**What you need to do**
The data below holds a line containing "Screen dimensions: 695x695" and a line containing "Toggle the ドリルダウン"; please quote exactly those two lines and every line between them, and nothing else.

**Source data**
....................

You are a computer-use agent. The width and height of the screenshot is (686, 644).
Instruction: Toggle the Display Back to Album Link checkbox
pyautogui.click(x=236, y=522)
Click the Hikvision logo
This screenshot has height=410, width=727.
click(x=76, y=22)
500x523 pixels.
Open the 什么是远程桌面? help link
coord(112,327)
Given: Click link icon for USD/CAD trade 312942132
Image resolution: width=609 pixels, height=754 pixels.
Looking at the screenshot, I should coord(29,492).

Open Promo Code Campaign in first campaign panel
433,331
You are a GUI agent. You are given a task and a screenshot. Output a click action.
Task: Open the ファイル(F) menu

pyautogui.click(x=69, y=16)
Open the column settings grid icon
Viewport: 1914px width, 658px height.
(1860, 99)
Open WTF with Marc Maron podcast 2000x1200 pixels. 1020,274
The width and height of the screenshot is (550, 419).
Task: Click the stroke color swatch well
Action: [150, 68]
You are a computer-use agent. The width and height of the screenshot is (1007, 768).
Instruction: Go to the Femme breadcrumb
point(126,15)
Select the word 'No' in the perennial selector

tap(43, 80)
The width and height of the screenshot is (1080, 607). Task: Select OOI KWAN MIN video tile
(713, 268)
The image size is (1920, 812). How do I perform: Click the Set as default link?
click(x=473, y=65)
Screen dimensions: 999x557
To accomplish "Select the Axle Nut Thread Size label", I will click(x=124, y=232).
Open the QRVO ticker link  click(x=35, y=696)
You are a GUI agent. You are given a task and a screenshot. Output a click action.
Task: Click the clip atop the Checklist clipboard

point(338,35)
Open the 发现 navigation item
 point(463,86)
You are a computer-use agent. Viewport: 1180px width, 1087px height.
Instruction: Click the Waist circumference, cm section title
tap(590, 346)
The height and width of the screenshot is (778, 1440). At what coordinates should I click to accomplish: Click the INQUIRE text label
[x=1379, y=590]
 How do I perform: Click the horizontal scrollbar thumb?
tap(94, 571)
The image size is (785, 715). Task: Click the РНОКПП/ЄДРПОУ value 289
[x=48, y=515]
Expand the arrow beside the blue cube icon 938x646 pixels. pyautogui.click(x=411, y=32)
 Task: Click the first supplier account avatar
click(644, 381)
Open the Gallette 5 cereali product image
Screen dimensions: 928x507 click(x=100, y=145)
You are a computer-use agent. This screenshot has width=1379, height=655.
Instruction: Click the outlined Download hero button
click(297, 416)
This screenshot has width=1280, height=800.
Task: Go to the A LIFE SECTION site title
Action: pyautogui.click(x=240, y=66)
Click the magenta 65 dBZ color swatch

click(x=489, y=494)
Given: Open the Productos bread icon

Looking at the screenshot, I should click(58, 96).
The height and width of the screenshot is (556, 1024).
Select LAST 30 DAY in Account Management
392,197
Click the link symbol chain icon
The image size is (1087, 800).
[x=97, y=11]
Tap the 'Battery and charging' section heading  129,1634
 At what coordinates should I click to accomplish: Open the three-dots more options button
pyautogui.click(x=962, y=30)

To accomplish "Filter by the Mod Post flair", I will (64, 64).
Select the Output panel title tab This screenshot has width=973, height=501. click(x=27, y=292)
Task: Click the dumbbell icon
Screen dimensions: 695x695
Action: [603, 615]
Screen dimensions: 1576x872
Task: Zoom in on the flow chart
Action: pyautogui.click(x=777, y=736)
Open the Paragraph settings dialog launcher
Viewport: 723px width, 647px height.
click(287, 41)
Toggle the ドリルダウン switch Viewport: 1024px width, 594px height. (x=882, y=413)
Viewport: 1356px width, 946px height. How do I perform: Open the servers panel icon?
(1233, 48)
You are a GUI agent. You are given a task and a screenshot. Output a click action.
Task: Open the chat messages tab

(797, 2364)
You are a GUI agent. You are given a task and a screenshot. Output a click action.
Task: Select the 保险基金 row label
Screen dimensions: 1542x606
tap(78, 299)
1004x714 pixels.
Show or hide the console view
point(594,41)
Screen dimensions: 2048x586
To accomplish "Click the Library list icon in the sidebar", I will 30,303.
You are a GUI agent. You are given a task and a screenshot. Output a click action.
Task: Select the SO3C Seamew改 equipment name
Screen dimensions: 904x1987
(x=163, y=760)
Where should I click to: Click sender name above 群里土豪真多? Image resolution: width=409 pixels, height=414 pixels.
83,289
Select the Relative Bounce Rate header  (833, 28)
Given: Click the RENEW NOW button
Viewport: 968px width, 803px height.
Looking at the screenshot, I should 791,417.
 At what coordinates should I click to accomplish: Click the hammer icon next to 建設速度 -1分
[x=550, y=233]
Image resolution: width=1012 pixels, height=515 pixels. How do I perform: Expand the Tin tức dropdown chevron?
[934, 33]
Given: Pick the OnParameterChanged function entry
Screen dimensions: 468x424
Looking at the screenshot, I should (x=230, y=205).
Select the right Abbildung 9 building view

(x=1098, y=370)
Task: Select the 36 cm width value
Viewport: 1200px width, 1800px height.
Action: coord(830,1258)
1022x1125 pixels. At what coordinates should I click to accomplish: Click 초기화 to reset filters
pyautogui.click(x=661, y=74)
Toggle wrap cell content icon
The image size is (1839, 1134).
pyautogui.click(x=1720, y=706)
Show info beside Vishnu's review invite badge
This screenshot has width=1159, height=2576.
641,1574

....................

**Solution for this problem**
Screen dimensions: 695x695
Action: [603, 615]
Screen dimensions: 1576x872
Task: Zoom in on the flow chart
Action: pyautogui.click(x=777, y=736)
Open the Paragraph settings dialog launcher
Viewport: 723px width, 647px height.
click(287, 41)
Toggle the ドリルダウン switch Viewport: 1024px width, 594px height. (x=882, y=413)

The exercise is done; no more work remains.